25 de dezembro de 2004

1) Mensagem recebida no dia de Natal de 2004

Boa tarde,

Sou anestesista e estudioso de minha profissão com mais de 150 trabalhos publicados, dois livros e inúmeros capítulos de livros nacionais. Sou um estudioso da filosofia contemporânea e tenho como base os estudos de André Compte-Sponville e Luc Ferry, além de ter lido desde os gregos até nossos dias, sem nenhum estudo filosófico, apenas leitura para melhorar minha vida e minha profissão.

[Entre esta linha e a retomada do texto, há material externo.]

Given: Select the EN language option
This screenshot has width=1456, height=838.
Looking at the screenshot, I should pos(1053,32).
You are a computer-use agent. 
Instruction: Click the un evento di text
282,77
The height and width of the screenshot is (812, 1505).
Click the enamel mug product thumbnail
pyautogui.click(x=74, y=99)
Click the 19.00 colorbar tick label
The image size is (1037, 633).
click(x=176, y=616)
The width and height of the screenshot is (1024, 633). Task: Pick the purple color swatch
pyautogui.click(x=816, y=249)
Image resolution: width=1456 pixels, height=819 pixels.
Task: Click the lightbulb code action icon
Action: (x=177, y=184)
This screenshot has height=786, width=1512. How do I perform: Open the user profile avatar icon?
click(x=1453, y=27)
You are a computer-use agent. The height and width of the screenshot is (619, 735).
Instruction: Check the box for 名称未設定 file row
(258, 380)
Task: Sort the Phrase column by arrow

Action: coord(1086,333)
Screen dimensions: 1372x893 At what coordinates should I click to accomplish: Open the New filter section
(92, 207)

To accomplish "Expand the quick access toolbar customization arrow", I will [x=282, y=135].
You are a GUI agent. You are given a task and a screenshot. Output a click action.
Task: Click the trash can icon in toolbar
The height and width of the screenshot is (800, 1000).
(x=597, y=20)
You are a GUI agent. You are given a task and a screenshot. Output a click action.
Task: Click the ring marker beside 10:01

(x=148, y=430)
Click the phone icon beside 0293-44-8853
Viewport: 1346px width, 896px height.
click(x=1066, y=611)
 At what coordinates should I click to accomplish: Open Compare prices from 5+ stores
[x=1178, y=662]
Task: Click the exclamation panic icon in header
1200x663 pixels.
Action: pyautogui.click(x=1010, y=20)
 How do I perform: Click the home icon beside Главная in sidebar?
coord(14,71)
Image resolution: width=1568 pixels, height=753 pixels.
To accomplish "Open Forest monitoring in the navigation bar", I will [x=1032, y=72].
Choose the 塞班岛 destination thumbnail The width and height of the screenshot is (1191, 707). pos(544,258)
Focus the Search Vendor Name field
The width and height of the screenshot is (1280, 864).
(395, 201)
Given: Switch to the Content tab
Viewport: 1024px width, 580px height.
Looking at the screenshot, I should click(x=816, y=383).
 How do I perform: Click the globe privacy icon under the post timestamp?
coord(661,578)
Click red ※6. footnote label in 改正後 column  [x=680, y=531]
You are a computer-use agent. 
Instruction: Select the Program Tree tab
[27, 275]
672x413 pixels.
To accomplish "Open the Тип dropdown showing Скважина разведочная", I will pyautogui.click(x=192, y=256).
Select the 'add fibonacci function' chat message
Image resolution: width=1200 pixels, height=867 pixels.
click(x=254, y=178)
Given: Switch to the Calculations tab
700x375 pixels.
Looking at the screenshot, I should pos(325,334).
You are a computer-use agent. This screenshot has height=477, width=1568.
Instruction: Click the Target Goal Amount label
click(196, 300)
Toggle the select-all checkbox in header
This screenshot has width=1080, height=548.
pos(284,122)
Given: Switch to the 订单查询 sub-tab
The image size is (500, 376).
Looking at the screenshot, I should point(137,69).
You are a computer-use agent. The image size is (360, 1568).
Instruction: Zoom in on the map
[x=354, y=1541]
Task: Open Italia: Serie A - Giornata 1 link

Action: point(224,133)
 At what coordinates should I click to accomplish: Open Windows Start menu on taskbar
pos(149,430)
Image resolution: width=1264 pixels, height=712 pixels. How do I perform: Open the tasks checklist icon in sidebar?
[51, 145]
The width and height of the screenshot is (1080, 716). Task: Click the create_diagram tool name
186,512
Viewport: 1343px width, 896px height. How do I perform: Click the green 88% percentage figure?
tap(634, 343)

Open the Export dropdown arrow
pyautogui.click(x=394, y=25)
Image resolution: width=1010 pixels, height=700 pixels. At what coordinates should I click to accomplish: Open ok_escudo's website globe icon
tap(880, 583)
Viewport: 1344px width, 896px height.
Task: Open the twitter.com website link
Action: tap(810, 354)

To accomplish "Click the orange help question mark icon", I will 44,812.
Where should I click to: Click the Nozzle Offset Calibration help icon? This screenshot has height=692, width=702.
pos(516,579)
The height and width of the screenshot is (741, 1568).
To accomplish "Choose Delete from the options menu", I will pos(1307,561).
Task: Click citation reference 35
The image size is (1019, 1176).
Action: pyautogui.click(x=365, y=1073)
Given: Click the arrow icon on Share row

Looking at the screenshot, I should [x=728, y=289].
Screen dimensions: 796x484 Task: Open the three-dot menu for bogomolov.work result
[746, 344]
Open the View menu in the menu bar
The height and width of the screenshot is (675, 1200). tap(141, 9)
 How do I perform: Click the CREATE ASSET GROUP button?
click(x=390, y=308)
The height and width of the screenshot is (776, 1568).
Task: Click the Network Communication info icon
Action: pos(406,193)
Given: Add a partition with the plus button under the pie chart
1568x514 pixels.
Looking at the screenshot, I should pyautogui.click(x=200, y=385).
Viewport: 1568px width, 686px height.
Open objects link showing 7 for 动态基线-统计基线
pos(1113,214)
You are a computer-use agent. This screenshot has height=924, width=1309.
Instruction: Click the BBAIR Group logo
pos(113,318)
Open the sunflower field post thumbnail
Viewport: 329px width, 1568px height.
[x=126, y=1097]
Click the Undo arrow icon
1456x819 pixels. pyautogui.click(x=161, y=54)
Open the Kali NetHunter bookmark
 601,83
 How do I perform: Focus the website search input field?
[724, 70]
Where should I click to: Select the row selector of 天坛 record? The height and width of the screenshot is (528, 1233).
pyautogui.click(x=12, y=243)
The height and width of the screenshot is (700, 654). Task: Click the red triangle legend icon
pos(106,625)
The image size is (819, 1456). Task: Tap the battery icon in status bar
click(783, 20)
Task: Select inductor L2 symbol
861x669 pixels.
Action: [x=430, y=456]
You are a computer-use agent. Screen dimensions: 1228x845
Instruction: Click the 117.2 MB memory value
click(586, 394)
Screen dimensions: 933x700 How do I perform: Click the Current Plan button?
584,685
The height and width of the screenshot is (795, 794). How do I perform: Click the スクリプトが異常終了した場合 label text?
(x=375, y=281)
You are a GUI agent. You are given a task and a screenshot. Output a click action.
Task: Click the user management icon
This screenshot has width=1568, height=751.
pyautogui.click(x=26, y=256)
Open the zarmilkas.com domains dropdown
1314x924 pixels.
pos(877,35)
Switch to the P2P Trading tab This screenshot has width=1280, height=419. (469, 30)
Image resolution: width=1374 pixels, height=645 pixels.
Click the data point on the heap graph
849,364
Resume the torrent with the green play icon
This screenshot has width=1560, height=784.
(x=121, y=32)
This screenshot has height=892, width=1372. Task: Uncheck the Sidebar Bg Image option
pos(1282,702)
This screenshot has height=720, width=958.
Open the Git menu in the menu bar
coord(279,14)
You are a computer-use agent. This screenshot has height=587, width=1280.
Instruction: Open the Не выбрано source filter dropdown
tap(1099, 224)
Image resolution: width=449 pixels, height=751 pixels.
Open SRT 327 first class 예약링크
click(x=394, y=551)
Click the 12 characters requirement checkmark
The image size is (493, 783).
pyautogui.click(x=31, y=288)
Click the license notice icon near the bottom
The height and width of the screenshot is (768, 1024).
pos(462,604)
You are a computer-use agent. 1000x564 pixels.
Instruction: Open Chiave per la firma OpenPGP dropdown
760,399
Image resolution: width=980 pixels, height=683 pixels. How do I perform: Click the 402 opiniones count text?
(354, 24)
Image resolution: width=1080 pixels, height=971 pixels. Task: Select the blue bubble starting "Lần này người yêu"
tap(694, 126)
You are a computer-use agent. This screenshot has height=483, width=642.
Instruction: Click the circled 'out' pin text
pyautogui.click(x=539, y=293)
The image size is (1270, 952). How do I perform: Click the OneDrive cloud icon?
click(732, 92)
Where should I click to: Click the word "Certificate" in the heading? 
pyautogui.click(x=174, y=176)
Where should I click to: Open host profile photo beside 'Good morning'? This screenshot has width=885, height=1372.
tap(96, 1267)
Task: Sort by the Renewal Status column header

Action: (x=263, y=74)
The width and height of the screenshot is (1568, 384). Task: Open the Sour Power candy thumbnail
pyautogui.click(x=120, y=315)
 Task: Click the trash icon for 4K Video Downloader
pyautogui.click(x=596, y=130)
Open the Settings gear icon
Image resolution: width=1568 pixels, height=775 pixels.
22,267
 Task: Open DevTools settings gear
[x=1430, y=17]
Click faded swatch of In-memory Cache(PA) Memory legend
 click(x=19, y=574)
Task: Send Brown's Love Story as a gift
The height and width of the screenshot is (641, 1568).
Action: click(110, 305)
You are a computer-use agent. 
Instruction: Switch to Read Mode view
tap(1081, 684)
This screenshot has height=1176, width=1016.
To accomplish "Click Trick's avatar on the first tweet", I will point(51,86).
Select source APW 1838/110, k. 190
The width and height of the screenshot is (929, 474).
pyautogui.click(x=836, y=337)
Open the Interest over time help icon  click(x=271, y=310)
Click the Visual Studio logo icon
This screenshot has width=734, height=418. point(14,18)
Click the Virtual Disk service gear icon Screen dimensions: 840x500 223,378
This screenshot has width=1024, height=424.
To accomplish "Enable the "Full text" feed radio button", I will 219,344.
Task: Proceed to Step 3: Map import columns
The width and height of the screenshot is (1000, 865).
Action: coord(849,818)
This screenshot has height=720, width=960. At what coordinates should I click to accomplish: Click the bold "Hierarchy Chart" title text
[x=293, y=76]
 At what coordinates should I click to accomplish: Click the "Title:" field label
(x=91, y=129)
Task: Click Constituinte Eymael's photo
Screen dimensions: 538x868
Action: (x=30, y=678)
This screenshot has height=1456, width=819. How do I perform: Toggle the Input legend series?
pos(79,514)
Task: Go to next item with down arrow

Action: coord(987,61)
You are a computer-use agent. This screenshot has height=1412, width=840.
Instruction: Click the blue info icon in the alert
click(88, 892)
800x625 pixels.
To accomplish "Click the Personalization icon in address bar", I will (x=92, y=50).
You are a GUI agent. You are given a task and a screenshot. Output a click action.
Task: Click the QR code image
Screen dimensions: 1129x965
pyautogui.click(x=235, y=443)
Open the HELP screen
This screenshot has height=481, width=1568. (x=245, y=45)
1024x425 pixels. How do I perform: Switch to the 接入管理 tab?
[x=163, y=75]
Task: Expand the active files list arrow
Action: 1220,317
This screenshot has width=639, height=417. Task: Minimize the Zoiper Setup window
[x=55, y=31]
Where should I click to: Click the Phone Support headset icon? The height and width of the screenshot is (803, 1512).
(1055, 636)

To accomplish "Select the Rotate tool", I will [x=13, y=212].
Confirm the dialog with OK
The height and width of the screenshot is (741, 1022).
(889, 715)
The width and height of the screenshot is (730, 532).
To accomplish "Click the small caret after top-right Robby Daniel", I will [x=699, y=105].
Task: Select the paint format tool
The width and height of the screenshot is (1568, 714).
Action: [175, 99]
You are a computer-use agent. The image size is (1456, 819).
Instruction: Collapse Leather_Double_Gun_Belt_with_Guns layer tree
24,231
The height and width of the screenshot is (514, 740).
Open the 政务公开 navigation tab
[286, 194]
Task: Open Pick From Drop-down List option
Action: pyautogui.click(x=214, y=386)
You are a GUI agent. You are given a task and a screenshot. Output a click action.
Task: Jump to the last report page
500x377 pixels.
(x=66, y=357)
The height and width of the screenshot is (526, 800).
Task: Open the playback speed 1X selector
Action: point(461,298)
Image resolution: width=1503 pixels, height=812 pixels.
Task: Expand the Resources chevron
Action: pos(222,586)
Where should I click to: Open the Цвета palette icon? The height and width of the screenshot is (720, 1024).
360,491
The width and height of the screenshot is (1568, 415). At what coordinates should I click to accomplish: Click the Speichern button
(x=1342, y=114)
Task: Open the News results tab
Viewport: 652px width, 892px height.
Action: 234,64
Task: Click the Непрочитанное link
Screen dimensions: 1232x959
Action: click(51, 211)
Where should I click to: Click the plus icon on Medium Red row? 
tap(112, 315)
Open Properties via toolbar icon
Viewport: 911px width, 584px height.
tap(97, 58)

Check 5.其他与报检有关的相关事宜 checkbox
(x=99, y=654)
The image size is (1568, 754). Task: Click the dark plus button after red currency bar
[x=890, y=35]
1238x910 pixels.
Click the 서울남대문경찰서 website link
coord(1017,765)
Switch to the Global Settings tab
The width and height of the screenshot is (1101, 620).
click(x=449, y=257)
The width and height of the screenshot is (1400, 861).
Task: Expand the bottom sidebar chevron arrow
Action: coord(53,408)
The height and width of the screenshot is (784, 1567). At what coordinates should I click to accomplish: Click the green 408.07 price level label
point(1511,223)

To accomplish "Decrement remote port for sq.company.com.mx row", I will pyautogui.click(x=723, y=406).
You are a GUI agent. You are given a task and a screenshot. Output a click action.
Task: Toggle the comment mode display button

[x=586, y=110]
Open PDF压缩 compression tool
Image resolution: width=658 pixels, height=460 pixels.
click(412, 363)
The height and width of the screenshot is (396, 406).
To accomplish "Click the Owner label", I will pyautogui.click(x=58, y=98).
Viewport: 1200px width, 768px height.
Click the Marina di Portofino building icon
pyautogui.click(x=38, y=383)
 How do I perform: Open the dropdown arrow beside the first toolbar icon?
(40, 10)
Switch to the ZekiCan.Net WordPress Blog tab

Trabalho no Rio de Janeiro e fundei em São José do Rio Preto um Instituto de Anestesia Regional para ensino, pesquisa e trabalho. Como completei 30 anos de formado em dezembro deste ano e por trabalhar com Testemunhas de Jeová por mais de 25 anos, estamos em fase final de conclusão para implantar um Serviço de Cirurgia e Anestesia voltado para os Testemunhas de Jeová. Depois de mais de 3 anos de discussão o Hospital de Base de S.J. Rio Preto resolveu acampar meu sonho de criar um serviço onde possamos oferecer tudo de moderno para os TJ e até deixa-los morrer se for o caso. Convivo bem com a vida e a morte.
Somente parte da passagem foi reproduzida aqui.